* _YOUR TASK_
Could you print everything from the line containing "Screenshot is 1440x1796." down to the line containing "Посмотреть (921, 53)", exactly as it appears?

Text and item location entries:
>>>>

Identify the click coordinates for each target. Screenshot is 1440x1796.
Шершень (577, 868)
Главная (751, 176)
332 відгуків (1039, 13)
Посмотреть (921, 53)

<<<<
>>>>

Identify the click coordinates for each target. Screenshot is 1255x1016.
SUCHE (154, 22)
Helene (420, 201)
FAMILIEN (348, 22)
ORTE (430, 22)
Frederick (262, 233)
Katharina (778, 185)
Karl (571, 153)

<<<<
>>>>

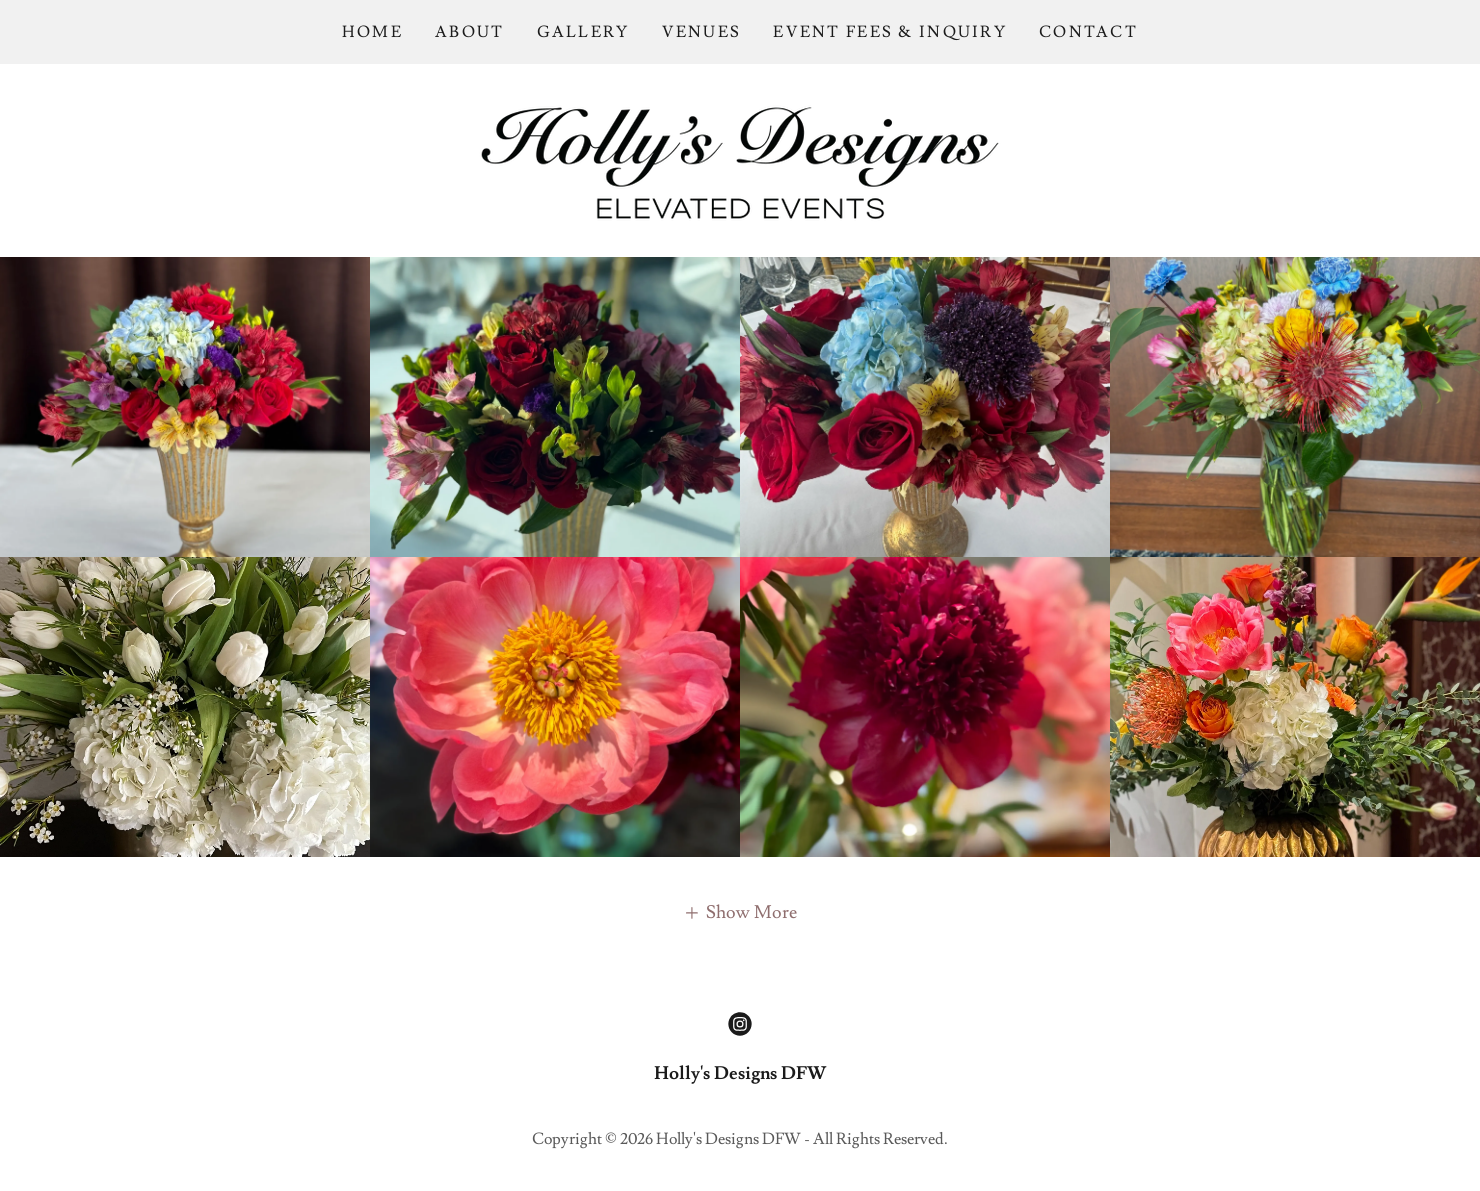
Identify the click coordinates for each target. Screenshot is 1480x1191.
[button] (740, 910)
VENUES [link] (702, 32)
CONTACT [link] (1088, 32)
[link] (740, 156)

<<<<

* _CORRECT ANSWER_
Identify the click coordinates for each target. Screenshot is 1440x1796.
Шершень (577, 868)
Главная (751, 176)
332 відгуків (1039, 13)
Посмотреть (921, 53)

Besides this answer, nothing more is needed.